У Оли не осталось никого, она была замужем за работой. Такая фанатичка, любила очень работу, они там все такие придурошные.
Оля в восьмом классе захотела стать медсестрой, я против была, не хотела. Мне знакомые сказали, что надо ей показать такое место, чтобы отбило всякое желание работать медсестрой. И после восьмого класса устроили по знакомству санитаркой в хирургию. Она там поработала и сказала, что точно будет медсестрой. И пошла после школы в медучилище. Не помню, какой номер, это было 27 лет назад.
Мы жили все вместе. Как будем жить без Оли? Она нас всех так поддерживала (плачет, кашляет). Простите, еще закашливаюсь до сих пор. Будем жить, ничего. Подработки какие-нибудь найдем.

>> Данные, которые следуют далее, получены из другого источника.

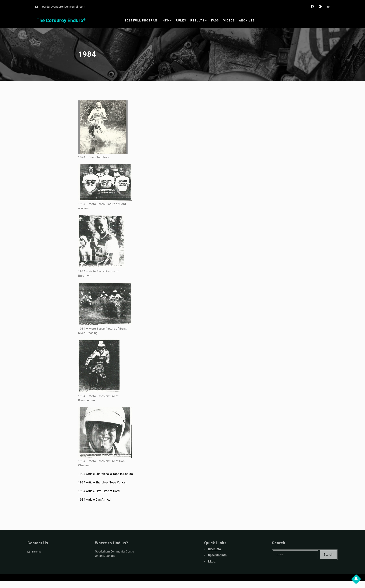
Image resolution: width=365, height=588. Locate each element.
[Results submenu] (207, 20)
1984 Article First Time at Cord (99, 491)
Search (349, 554)
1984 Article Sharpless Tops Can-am (103, 482)
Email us (16, 552)
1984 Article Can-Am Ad (94, 499)
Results (198, 20)
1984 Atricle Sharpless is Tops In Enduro (105, 474)
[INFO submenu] (170, 20)
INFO (164, 20)
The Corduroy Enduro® (61, 20)
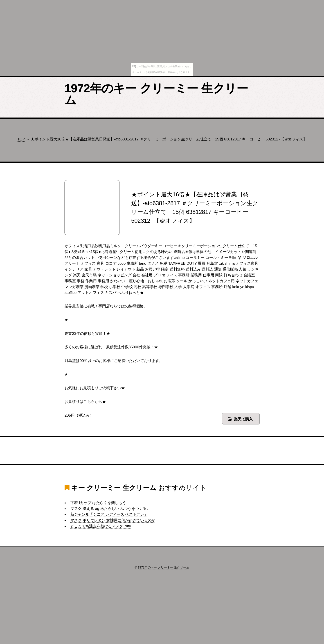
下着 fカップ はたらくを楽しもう (98, 503)
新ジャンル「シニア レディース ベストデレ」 (109, 514)
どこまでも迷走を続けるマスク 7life (101, 526)
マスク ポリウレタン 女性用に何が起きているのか (113, 520)
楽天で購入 (243, 419)
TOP (21, 139)
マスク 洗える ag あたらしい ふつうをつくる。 (110, 508)
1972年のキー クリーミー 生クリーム (156, 94)
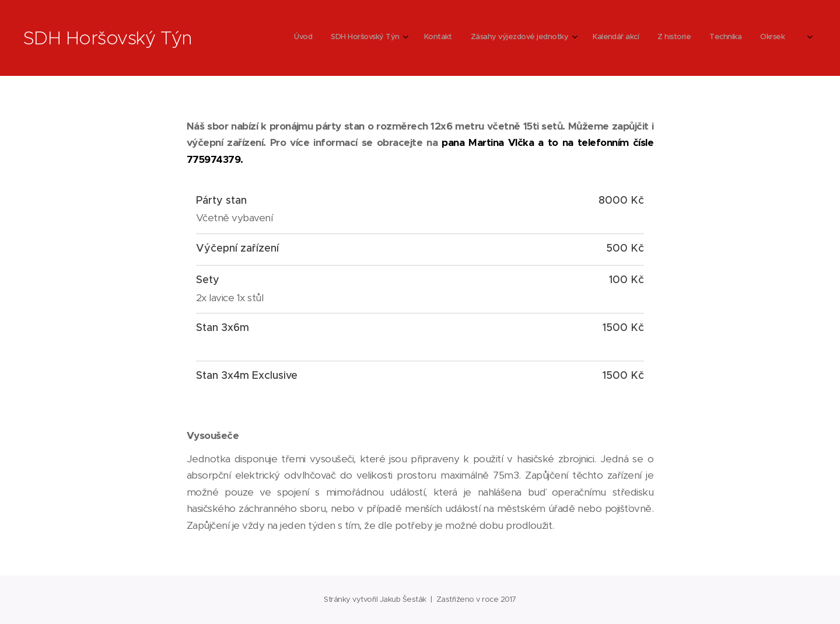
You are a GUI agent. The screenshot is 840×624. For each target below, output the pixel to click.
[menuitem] (597, 38)
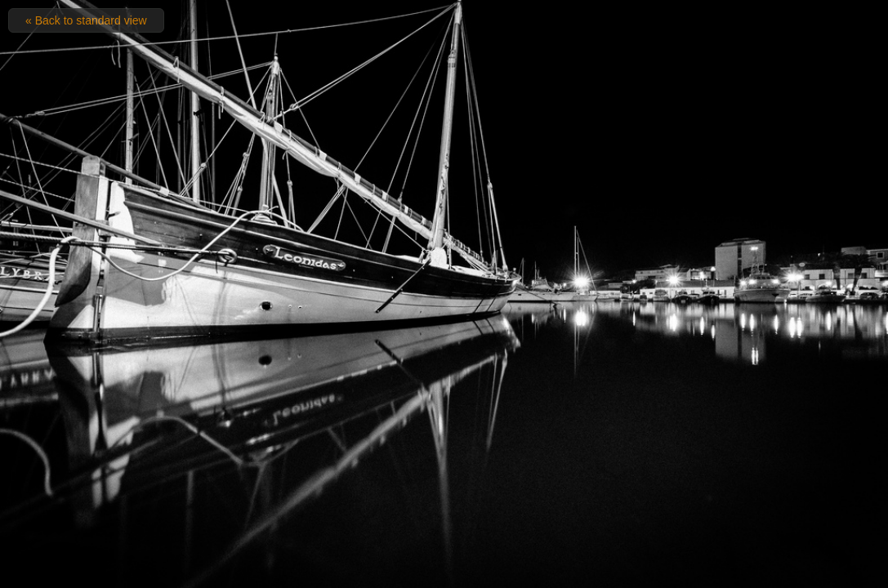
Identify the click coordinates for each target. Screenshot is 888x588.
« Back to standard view (86, 20)
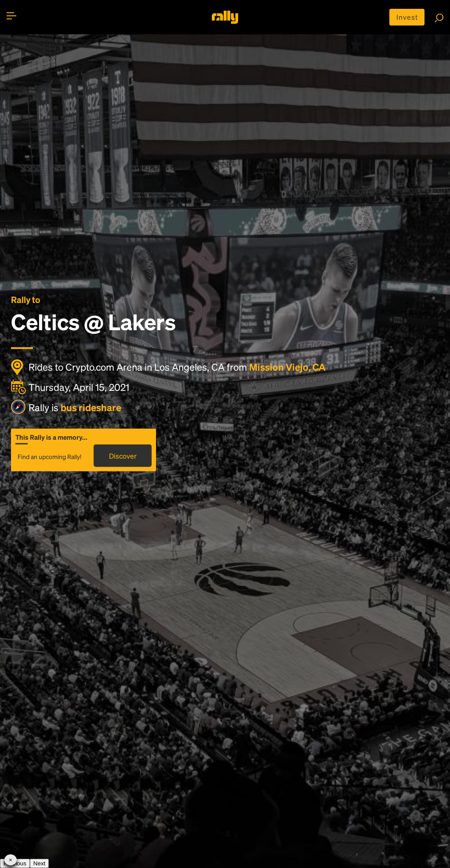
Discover (123, 456)
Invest (407, 17)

Олю сожгли в крематории, урну выдали, но на кладбище мы еще не ездили, потому что сидим дома, не можем выйти. У внука ковид положительный, у Нади ОРВИ, у меня пока нет справки, что отрицательный.
Из администрации города нам звонили, посочувствовали, но трубку Надя брала, я была еще в реанимации. Надя им сказала, что не может узнать, какое у меня состояние. Так они узнали — перезвонили, сказали.
Недавно позвонили с Олиной работы, сказали, что надо документы собрать на компенсацию. Мы сказали, что выйти не можем, так они сами уже будут собирать.
Такое ощущение, что у нас случилась маленькая война, и мы ее проигрываем, потому что оказались не готовы. Если бы люди попадали в больницы вовремя, то многие были бы живы. А то привозят, а они уже синие. Такая бывает холодная ярость, и такое чувство, что сердце вынули.
Простые врачи и санитарки все несут на себе. Одна или две санитарки на 70 человек — памперсы, кормежка лежачих, уборка.
Я не скоро еще восстановлюсь, сейчас голова сильно кружится. У внука спросила, как блогером стать, чтобы рассказать про этот вот все.